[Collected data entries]
● ● ● ● ● ● ●
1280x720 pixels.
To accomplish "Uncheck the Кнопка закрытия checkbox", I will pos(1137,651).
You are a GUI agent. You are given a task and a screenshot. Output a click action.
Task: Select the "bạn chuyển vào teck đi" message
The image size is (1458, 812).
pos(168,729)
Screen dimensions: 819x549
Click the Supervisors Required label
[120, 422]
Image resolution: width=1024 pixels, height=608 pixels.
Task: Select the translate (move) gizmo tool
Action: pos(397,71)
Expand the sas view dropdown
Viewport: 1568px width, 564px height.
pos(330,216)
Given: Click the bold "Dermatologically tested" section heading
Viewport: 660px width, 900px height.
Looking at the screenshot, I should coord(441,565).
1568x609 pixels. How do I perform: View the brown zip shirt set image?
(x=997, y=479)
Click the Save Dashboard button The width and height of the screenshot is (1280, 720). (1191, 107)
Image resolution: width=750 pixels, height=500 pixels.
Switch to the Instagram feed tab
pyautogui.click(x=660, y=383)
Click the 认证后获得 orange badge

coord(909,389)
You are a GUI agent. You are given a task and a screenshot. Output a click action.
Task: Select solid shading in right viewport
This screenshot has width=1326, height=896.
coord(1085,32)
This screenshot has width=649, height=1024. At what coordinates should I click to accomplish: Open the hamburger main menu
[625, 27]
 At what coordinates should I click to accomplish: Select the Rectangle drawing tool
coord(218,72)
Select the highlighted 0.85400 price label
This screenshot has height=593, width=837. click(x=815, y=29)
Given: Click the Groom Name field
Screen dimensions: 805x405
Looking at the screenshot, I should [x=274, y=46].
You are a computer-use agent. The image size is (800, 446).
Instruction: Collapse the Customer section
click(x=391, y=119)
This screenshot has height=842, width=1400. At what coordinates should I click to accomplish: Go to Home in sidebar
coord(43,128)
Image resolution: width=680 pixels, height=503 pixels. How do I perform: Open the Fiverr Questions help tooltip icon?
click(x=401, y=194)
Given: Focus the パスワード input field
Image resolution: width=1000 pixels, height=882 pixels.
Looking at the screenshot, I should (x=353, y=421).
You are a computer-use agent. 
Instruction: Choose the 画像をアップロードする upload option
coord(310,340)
● ● ● ● ● ● ●
- WORK ITEM: Look through the entries above for the word "field". Say how many lines contain it, using only a number.

- ANSWER TO THIS TASK: 2